**EXERCISE DIRECTIONS:**
Word for word, transcribe the data below from the line with "This screenshot has height=592, width=1148." to the line with "Select the Passion", keeping both of those lines.

Data items:
┄┄┄┄┄┄┄┄┄┄

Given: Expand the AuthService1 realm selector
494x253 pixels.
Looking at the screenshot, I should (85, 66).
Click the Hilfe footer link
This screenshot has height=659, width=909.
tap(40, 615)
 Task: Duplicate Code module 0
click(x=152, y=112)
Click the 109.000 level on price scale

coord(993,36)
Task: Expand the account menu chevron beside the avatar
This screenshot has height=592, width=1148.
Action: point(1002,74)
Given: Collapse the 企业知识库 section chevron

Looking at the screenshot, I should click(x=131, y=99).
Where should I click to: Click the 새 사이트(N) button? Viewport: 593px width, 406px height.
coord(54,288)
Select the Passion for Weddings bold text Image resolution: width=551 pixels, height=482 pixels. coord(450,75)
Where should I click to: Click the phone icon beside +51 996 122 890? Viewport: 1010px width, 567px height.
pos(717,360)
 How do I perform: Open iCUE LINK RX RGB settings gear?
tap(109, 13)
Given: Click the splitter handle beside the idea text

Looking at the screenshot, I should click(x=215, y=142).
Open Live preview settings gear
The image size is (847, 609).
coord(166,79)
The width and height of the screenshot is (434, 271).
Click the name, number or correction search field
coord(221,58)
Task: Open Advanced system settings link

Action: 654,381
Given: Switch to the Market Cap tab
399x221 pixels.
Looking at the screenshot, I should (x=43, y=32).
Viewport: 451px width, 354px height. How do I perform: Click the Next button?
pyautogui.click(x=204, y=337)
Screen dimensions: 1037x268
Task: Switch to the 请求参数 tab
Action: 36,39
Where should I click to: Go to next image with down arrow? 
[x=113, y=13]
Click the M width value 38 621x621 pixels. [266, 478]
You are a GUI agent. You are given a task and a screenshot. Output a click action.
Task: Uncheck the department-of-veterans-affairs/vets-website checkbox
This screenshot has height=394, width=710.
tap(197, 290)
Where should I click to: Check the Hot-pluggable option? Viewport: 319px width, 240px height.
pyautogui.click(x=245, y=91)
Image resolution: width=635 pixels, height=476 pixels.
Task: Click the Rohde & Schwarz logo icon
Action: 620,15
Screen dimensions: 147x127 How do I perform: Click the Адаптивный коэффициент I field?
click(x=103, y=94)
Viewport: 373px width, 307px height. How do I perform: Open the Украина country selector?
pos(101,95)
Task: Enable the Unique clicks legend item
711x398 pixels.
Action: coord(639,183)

┄┄┄┄┄┄┄┄┄┄

**SOLUTION TO THE EXERCISE:**
This screenshot has height=592, width=1148.
Action: point(1002,74)
Given: Collapse the 企业知识库 section chevron

Looking at the screenshot, I should click(x=131, y=99).
Where should I click to: Click the 새 사이트(N) button? Viewport: 593px width, 406px height.
coord(54,288)
Select the Passion for Weddings bold text Image resolution: width=551 pixels, height=482 pixels. coord(450,75)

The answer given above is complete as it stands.